- About this task:
In the records that follow, locate every line with "computer" and extract it.

*** Opening of Input ***

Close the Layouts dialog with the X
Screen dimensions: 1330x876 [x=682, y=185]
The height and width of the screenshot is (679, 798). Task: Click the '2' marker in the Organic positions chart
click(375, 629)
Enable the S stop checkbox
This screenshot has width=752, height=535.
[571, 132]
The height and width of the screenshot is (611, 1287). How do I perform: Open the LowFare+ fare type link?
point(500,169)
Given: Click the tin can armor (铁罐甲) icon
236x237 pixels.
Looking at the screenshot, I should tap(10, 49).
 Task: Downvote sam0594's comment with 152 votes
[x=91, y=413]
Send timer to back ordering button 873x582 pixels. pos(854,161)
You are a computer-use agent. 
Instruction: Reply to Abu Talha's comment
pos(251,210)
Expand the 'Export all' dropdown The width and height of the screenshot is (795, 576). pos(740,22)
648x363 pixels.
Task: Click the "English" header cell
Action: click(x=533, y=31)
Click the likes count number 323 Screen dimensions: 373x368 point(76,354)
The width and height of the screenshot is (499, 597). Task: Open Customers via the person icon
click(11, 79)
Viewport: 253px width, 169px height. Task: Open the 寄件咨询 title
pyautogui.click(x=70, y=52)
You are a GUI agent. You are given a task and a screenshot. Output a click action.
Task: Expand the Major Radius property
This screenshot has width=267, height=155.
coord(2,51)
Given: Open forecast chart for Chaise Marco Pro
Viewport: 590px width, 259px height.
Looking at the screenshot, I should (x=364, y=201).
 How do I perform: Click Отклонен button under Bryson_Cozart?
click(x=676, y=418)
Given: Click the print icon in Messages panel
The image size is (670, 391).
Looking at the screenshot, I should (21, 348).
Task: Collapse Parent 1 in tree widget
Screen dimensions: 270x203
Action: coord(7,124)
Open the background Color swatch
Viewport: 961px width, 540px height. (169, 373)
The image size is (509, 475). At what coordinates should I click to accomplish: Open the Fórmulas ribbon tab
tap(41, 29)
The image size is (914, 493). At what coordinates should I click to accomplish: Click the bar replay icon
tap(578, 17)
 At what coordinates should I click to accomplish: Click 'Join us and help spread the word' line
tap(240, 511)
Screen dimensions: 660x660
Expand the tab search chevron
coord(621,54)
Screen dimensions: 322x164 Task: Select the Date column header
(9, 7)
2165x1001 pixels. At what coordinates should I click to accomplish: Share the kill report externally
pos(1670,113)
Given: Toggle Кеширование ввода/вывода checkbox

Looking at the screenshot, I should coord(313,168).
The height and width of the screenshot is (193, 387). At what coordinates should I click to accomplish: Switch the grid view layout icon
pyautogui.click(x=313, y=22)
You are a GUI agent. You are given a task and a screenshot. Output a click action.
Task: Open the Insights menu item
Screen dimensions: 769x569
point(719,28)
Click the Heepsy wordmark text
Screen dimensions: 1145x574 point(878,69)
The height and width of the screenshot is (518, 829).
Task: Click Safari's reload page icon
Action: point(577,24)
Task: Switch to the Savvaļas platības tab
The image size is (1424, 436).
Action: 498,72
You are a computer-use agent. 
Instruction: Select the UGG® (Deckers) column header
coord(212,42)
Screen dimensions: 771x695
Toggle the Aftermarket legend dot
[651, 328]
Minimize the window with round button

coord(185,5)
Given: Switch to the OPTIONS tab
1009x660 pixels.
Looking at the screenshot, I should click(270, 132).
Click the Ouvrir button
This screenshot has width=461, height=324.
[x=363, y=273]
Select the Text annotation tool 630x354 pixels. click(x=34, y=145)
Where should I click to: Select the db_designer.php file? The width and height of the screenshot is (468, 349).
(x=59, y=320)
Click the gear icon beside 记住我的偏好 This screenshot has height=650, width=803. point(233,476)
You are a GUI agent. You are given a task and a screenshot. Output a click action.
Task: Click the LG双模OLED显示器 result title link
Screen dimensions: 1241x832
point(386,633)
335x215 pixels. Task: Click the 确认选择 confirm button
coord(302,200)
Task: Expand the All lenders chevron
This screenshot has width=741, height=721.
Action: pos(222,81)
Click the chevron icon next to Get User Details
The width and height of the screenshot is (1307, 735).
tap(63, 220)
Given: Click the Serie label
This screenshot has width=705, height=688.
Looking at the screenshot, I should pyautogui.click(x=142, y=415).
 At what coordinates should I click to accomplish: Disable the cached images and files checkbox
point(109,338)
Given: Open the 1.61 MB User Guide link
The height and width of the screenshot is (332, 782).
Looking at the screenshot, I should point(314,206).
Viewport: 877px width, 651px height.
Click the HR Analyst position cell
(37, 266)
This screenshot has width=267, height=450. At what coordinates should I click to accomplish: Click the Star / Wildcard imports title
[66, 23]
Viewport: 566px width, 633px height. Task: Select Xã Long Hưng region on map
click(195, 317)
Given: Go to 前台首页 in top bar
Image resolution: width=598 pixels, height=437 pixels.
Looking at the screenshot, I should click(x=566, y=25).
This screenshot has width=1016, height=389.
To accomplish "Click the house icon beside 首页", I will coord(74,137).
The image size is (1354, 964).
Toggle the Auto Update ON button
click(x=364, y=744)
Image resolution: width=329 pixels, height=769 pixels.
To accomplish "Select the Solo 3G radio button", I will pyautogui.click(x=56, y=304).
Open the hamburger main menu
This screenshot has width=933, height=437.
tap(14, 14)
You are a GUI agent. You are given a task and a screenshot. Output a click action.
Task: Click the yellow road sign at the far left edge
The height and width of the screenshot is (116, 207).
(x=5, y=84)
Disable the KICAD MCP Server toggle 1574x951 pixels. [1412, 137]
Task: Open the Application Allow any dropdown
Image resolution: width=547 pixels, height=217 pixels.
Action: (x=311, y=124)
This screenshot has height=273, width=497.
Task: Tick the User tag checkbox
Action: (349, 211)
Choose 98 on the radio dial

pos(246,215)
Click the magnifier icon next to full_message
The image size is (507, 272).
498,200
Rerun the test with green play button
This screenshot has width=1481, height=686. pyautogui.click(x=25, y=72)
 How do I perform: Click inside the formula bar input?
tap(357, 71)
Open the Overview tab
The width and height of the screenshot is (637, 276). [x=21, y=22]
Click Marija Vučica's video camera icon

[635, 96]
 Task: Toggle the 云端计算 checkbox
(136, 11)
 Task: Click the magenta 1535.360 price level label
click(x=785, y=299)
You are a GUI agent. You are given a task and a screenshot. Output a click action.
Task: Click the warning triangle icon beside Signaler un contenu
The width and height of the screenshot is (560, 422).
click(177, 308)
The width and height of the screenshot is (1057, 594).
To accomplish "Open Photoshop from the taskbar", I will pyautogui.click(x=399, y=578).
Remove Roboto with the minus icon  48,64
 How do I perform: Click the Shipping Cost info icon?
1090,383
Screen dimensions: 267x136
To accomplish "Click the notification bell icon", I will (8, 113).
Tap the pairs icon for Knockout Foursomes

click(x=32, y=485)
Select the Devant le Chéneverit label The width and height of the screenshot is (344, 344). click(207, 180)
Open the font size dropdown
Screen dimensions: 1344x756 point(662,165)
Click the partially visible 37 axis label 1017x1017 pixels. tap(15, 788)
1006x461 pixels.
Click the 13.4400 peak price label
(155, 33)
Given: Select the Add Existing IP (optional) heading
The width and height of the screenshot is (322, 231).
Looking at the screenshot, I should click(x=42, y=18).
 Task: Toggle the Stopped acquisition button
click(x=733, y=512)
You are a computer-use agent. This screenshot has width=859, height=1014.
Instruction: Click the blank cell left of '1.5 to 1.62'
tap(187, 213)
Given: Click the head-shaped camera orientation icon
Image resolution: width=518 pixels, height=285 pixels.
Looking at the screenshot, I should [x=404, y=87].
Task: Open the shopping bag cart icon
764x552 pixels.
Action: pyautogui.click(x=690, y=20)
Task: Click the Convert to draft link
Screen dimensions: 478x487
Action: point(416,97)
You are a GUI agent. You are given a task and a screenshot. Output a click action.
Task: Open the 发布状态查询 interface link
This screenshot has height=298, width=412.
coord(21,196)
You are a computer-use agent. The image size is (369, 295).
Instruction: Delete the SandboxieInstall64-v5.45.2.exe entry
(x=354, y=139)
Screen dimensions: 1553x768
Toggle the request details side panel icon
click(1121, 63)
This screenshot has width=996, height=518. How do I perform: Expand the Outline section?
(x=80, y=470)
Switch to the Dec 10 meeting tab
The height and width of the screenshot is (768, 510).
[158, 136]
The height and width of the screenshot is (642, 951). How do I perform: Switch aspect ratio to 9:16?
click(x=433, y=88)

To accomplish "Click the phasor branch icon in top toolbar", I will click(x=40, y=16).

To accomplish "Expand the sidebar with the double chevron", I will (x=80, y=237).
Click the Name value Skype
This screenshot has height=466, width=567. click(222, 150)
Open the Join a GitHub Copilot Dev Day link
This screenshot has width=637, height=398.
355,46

*** Close of Input ***

- Output for this exercise:
You are a computer-use agent. 
You are a computer-use agent. 
You are a computer-use agent. This screenshot has width=859, height=1014.
You are a computer-use agent. The image size is (369, 295).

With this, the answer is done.